═══ DATA FOR THE TASK

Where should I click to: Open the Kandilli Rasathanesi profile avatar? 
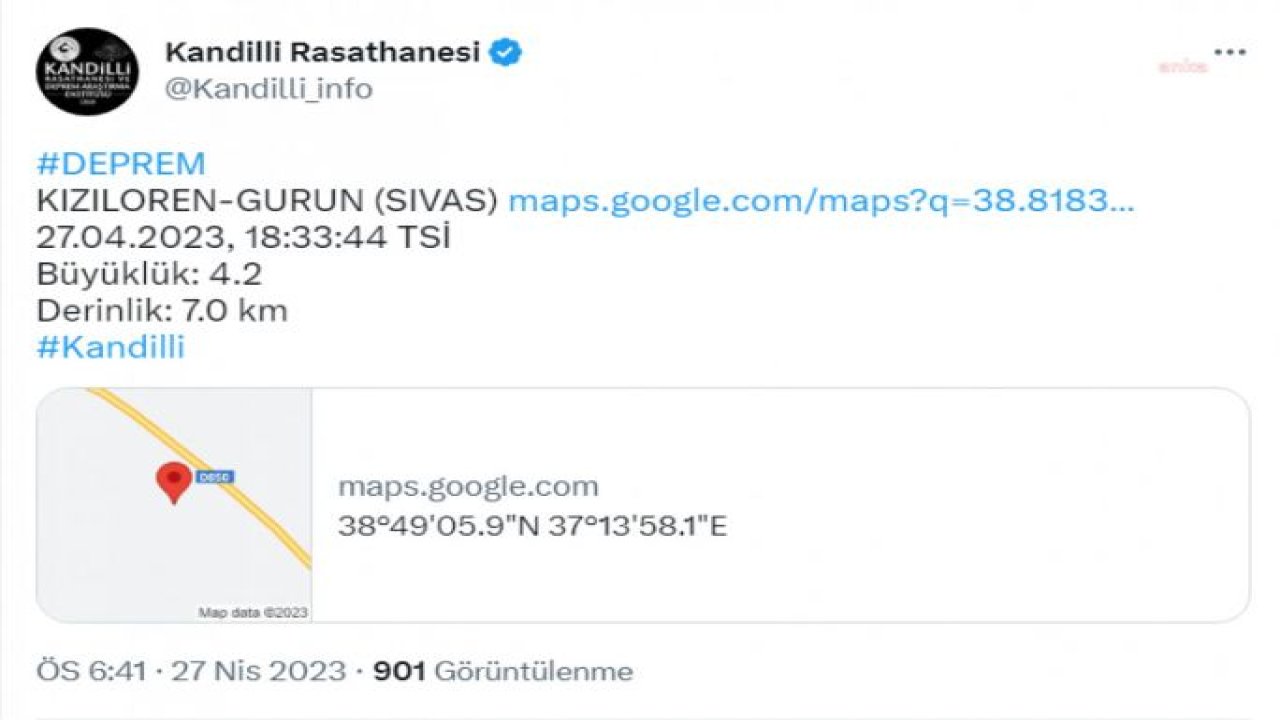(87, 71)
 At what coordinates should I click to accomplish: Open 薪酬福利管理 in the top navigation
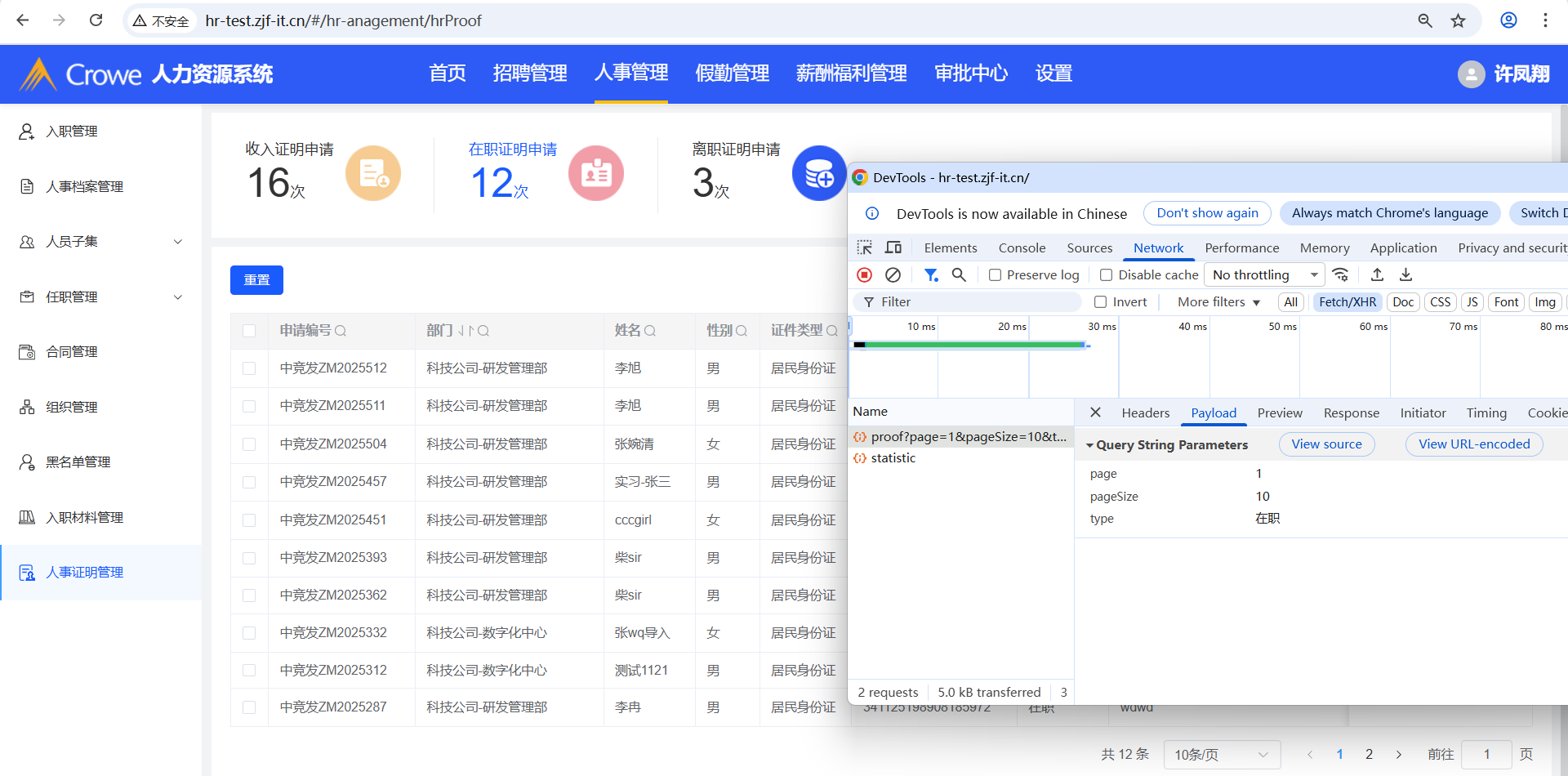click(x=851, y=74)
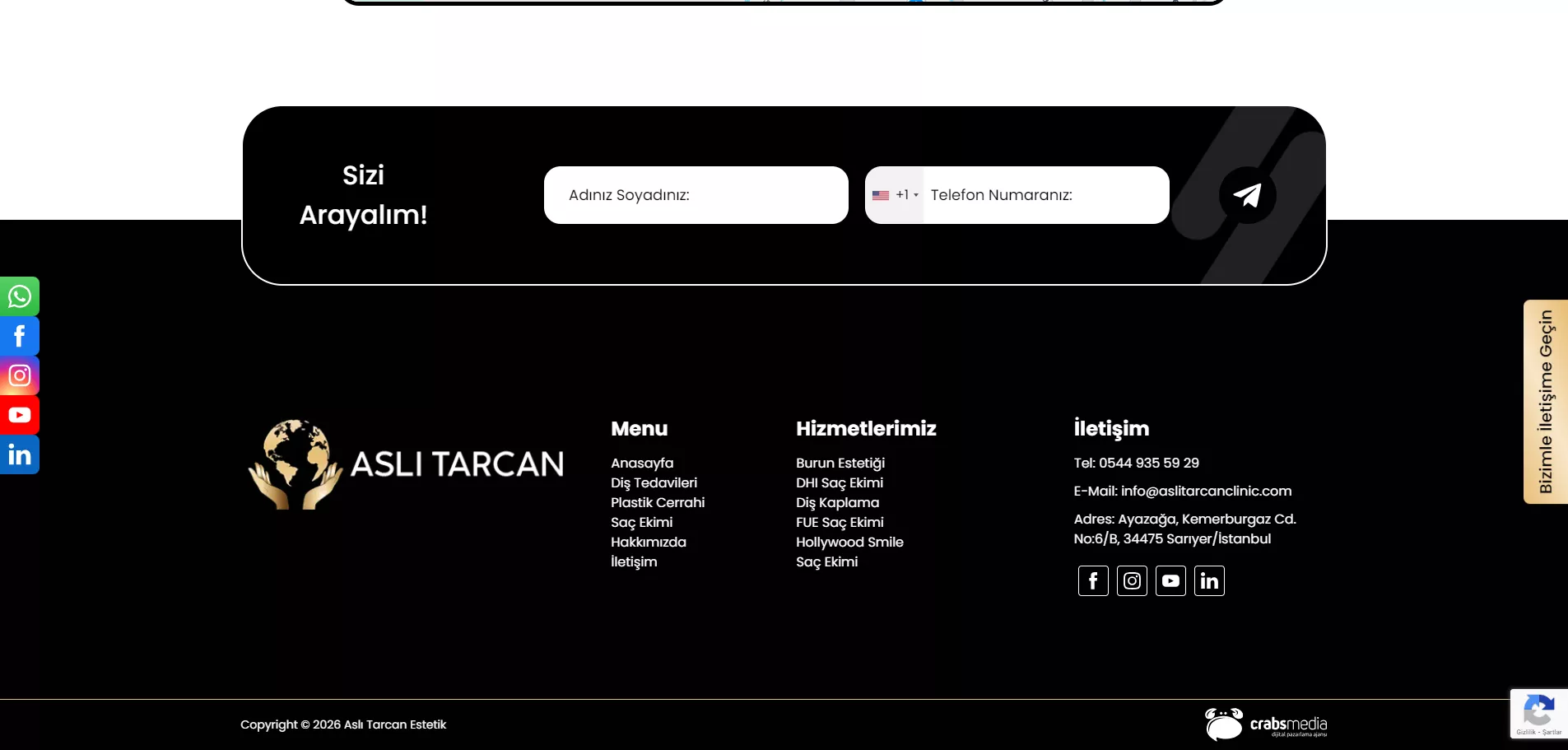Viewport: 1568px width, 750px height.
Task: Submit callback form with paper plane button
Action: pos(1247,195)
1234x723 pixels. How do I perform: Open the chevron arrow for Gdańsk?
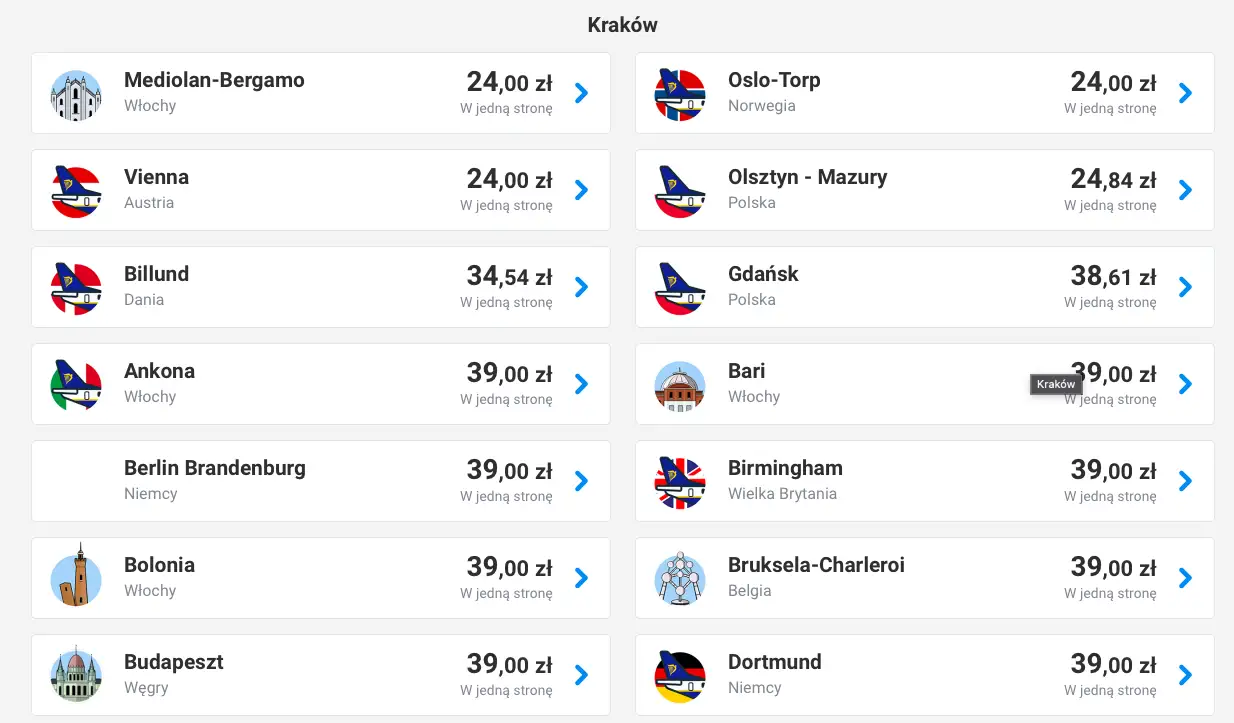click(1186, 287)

══════

▶ _TASK_: Retype the listing verbatim, minus every image.

▶ _TASK SOLUTION_:
Where should I click to: Open the Kandilli Rasathanesi profile avatar? 
(87, 71)
 At what coordinates should I click to accomplish: Open 薪酬福利管理 in the top navigation
click(x=851, y=74)
Viewport: 1568px width, 750px height.
Task: Submit callback form with paper plane button
Action: pos(1247,195)
1234x723 pixels. How do I perform: Open the chevron arrow for Gdańsk?
click(1186, 287)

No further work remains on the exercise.